Even now, with all the media hype, I remain unconvinced that Black Friday actually exists.
We’re told that this is the “biggest shopping day of the year”—yet parking lots across the country tell a different story. Last year, I set out to explore #BlackFridayParking at commercial shopping centers across Tulsa to see for myself.
As I drove around town, the empty parking lots had me doubting Black Friday almost as much as I doubt the fat man in the red suit himself. Further research was needed. I was actually going to have to go shopping on Black Friday. (If you’re like me, the day you realize you can buy your favorite brand of underwear online is the day you celebrate never having to step inside a department store ever again. I really hate shopping.)
I headed to Tulsa Hills, one of our newest and most popular shopping centers, to check out the Black Friday madness. It was early afternoon and Dicks Sporting Goods was doing a brisk business, so—like Jane Goodall plunging into the Tanzanian jungle—I stepped through the automatic sliding glass doors to study Americans in their native habitat: the aisles of a big box store.
It was definitely crowded. The aisles were full of people browsing for everything from basketballs to badminton sets. Treadmills were being tested. Folks stood in line, arms loaded with yoga mats and sweatpants, waiting for cashiers. This was clearly no ordinary shopping day.
Visits to other stores yielded similar results. So yes, Virginia, there really is a Black Friday. But if this is truly the busiest shopping day of the year, why aren’t the parking lots full?
For years, we’ve been told that parking lots need to be large enough to accommodate peak parking demand. Sure, they’re not full on any given Tuesday, but we really need them on those big shopping days! (Or so the developers claim, as they tear down residential housing for commercial parking spaces that will never be used.)
On Black Friday, the Dick’s Sporting Goods store I visited had 155 empty parking spaces in their 261 space parking lot. This means that, on what is purported to be the busiest shopping day of the year, 62% of the available parking spaces were vacant.
Dick’s was not alone. Everywhere I went, I found oceans of empty asphalt, despite crowds of eager shoppers bustling inside the stores.
So what’s up with that?
My initial thought was to blame our local zoning ordinance for its high parking minimums. And while this is certainly a factor, it doesn’t appear to be the actual cause.
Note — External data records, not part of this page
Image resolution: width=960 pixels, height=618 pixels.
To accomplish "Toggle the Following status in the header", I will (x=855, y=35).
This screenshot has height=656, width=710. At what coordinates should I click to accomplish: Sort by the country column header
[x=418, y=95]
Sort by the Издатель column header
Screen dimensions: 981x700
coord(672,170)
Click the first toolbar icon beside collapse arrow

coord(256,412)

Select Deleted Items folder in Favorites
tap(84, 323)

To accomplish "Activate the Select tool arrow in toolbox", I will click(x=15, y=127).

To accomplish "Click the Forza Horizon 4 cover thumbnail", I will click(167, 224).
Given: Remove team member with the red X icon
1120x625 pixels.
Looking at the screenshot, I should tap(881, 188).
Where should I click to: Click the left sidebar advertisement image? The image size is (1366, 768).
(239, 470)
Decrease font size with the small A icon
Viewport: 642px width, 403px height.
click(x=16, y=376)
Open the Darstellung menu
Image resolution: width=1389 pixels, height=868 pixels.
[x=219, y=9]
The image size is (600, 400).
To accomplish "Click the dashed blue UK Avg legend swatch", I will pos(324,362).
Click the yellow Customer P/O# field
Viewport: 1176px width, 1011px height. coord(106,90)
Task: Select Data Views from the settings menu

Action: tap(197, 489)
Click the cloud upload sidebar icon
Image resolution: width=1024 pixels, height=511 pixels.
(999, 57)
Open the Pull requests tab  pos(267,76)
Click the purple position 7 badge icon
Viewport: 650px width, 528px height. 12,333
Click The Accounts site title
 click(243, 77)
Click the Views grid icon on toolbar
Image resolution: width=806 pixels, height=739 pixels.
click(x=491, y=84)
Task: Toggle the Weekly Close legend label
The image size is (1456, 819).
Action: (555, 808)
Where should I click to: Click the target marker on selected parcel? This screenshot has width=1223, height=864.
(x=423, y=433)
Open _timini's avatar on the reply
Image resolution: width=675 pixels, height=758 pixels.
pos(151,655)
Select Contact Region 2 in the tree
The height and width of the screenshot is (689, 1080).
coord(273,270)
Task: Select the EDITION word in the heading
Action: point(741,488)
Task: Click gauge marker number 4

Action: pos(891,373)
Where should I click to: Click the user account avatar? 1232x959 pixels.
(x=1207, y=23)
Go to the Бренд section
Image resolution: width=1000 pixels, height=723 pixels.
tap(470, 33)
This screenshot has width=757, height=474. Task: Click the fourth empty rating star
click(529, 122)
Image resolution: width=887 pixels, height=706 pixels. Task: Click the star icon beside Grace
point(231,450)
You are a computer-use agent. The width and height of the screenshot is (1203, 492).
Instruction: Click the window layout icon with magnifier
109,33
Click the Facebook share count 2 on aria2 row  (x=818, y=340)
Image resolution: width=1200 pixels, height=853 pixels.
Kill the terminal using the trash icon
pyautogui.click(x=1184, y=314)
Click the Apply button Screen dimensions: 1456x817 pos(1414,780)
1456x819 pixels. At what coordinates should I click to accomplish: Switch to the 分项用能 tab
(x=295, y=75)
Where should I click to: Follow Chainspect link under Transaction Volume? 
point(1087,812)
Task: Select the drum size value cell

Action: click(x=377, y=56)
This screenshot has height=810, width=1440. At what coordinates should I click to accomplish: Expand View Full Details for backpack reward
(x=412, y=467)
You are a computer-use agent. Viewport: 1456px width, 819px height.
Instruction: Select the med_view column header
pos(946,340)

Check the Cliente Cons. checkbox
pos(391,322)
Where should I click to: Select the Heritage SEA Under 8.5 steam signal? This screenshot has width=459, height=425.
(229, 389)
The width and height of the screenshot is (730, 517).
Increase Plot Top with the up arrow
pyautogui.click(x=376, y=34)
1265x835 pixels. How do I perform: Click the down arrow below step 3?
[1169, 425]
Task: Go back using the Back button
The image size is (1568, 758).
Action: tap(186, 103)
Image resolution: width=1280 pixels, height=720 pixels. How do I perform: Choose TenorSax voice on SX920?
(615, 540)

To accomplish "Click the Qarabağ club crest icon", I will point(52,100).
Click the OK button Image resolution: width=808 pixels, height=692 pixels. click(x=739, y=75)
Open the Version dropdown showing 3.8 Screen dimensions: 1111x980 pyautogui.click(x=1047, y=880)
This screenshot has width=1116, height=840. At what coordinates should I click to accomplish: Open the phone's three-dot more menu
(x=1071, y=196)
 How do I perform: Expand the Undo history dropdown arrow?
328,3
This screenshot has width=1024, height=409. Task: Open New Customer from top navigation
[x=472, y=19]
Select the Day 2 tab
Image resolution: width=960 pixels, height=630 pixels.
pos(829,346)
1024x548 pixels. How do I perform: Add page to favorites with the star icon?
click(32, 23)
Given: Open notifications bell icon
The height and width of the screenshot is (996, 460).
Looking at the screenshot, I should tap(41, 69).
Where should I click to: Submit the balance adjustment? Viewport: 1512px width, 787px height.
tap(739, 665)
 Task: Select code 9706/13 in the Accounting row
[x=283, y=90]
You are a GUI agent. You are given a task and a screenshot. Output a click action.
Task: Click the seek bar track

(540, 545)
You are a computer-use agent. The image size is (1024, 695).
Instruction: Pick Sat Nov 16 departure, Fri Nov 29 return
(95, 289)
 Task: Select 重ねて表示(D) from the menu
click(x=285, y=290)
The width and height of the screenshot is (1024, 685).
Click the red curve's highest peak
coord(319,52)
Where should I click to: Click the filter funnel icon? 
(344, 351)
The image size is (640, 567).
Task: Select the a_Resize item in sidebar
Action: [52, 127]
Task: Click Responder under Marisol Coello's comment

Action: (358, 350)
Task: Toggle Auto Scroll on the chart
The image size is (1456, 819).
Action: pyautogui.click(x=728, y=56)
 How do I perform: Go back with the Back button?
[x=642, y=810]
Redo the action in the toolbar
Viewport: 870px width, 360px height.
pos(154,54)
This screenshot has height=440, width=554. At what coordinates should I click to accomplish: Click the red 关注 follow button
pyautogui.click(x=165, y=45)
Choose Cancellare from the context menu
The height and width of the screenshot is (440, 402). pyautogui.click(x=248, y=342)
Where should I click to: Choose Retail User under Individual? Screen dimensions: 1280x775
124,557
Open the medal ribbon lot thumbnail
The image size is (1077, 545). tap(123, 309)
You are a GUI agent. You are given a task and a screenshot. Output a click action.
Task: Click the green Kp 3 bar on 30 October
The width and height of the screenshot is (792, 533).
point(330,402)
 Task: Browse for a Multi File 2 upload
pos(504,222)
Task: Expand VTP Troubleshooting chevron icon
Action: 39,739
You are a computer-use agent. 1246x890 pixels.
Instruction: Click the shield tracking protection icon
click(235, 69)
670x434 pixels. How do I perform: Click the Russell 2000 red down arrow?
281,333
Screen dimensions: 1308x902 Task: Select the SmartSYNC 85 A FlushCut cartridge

As it turns out, national chains have their own development standards, which often far exceed local zoning requirements.
In Tulsa’s recently updated zoning code, parking requirements received a makeover. A retail store in a commercial shopping district is required to provide a minimum of 2.5 or 3.33 spaces per 1,000 SF of building. (The lower number is for CH and Mixed-Use zoning, which includes many of our older/historic “main streets.” In these areas, the first 5,000 SF of building space is exempt from parking requirements. Downtown has no parking requirements whatsoever.) While Donald Shoup would correctly argue that these requirements are both precise and wrong, they are a big improvement over our previous zoning code that required even more parking and treated every neighborhood like a 70’s suburb.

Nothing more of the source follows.